Regulatory forbearance for banks involved relaxing the norms for restructuring assets, where restructured assets were no longer required to be classified as Non-Performing Assets (NPAs henceforth) and therefore did not require the levels of provisioning that NPAs attract. During the GFC, forbearance helped borrowers tide over temporary hardship caused due to the crisis and helped prevent a large contagion.

However, the forbearance continued for seven years though it should have been discontinued in 2011, when GDP, exports, IIP, and credit growth had all recovered significantly. Given relaxed provisioning requirements, banks exploited the forbearance window to restructure loans even for unviable entities, thereby window dressing their books.

Regulatory Forbearance ​​​​​​

Source: Economic Survey 2021

The inflated profits were then used by banks to pay increased dividends to shareholders, including the government in the case of public sector banks. As a result, banks became severely undercapitalized.

RBI initiated an Asset Quality Review to clean up bank balance sheets.

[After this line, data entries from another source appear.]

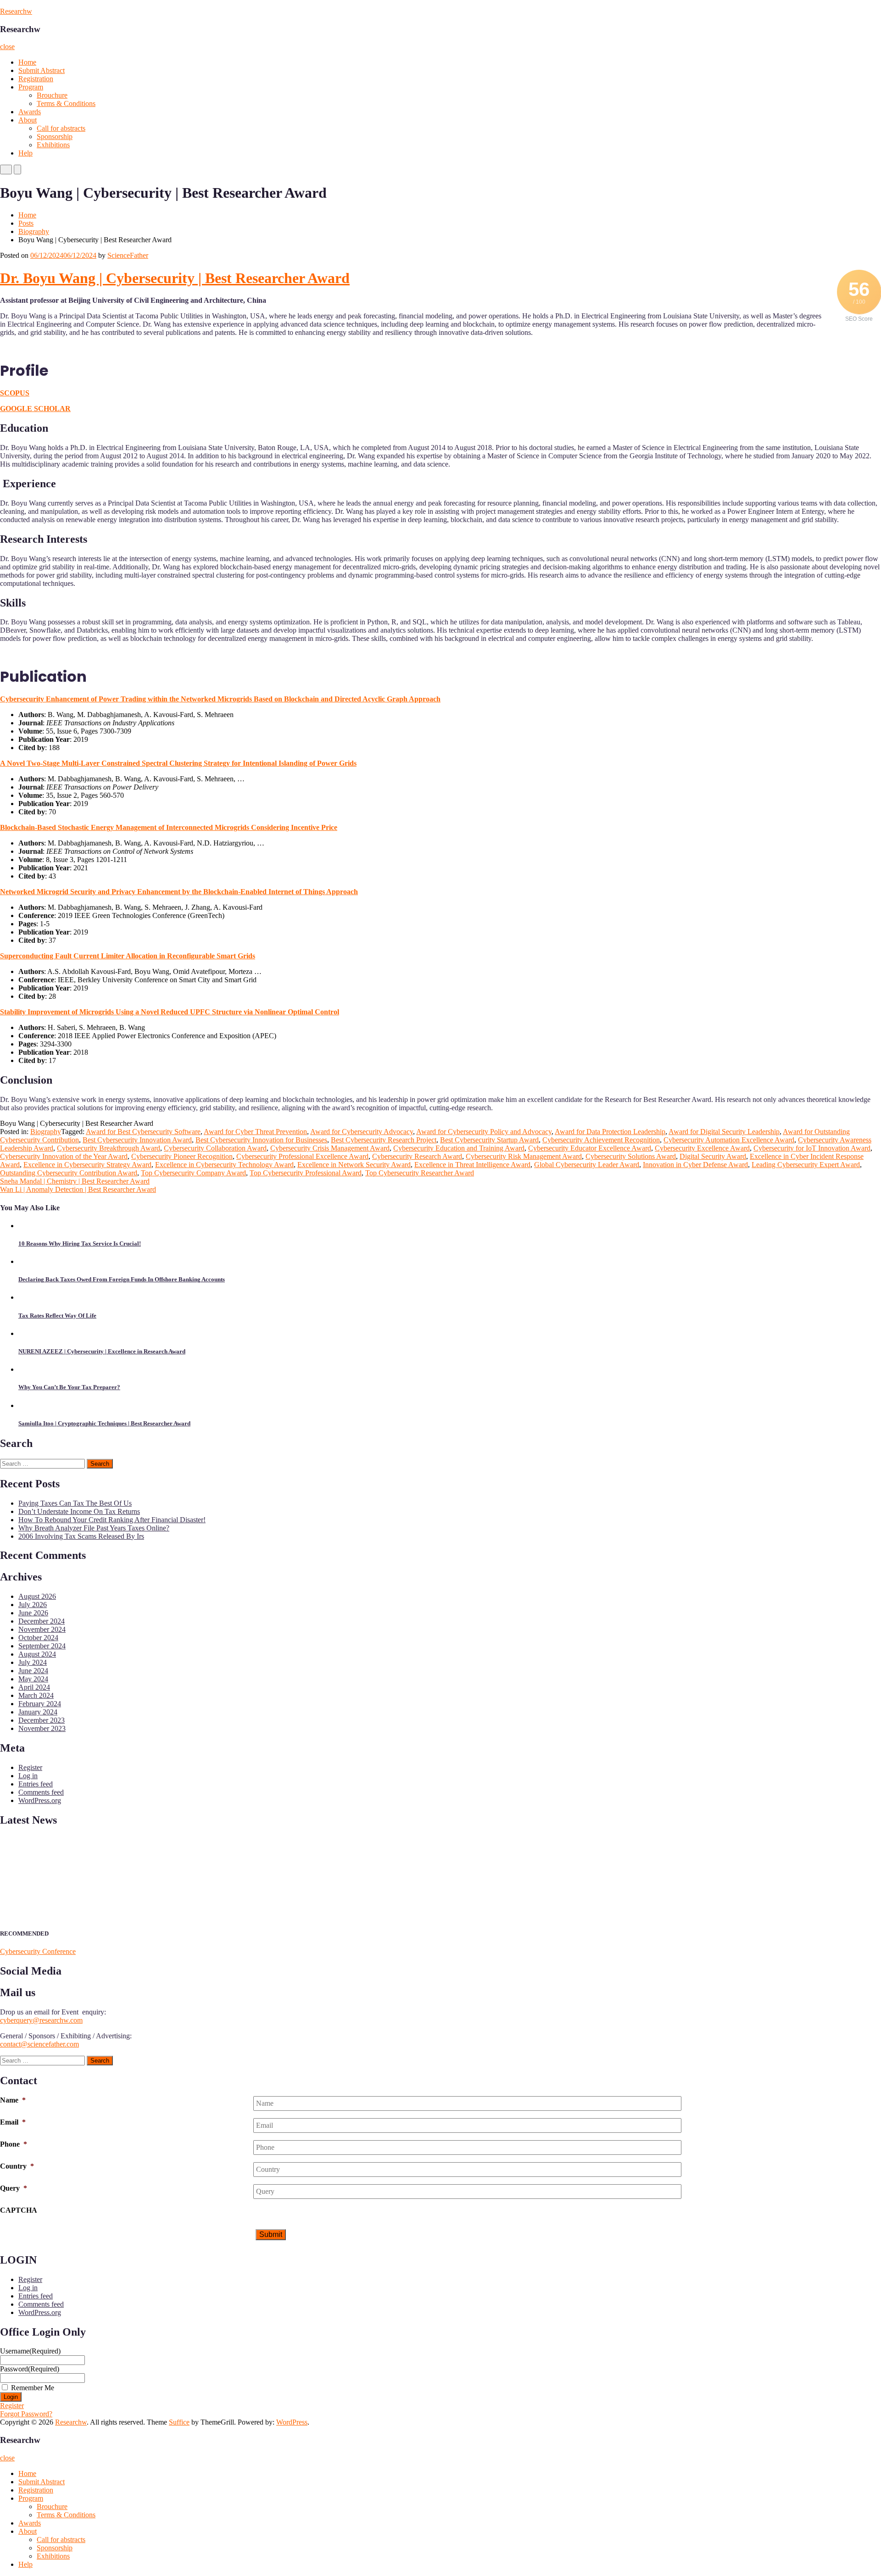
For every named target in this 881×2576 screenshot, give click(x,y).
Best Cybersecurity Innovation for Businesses (261, 1140)
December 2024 (41, 1621)
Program (30, 87)
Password (29, 2369)
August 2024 (37, 1654)
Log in (28, 1776)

While gross NPAs increased from 4.3% in 2014-15 to 7.5% in 2015-16 and peaked at 11.2% in 2017-18, the AQR could not bring out all the hidden bad assets in the bank books and led to an under-estimation of the capital requirements.

This led to the second round of lending distortions, thereby increasing an already grave situation. The prolonged forbearance policies following the GFC thus engendered the recent banking crisis that brought down investment rates and thereby economic growth in the country.

Chapter 8: Innovation: Trending Up but needs thrust, especially from the Private Sector

India entered the top 50 innovating countries for the first time in 2020 since the inception of the Global Innovation Index in 2007, by improving its rank from 81 in 2015 to 48 in 2020. India ranks first in Central and South Asia, and third amongst lower-middle-income group economies.

The business sector in India contributes much less to gross expenditure on R&D (about 37 percent) when compared to businesses in each of the top 10 economies (68 percent on average).

This is despite the fact the tax incentives for R&D were more liberal in India when compared to those in the top ten economies. The Government does a disproportionate amount of heavy-lifting on R&D by contributing 56 percent of the gross expenditure on R&D, which is three times the average contributed by governments in the top ten economies.

This chapter suggests that increasing a private partnership in Research & Development. In January 2006, China initiated a 15-year 'Medium to Long Term Plan (MLP) for the Development of Science and Technology'.

MLP called for China to become an 'innovation-oriented society' by the year 2020, and a world leader in science and technology (S&T) by 2050. It committed China to develop capabilities for 'indigenous innovation' and to leapfrog into leading positions in new science-based industries by the end of the plan period.

The MLP of China used R&D as an important instrument for the development of the S&T ecosystem.

Chapter 10: The Bare Necessities

This chapter examines the progress made in providing access to 'the bare necessities' by constructing a Bare Necessities Index (BNI) at the rural, urban, and all India level.

The BNI summarises 26 indicators on five dimensions viz., water, sanitation, housing, micro-environment, and other facilities. The BNI has been created for all states for 2012 and 2018 using data from two NSO rounds viz., 69th and 76th on Drinking Water, Sanitation, Hygiene, and Housing Condition. Access to 'the bare necessities' such as housing, water, sanitation, electricity, and the clean cooking fuel is necessary to live a decent life.

Compared to 2012, access to 'the bare necessities' has improved across all States in the country in 2018. Access to bare necessities is the highest in the States such as Kerala, Punjab, Haryana, and Gujarat while it is the lowest in Odisha, Jharkhand, West Bengal, and Tripura.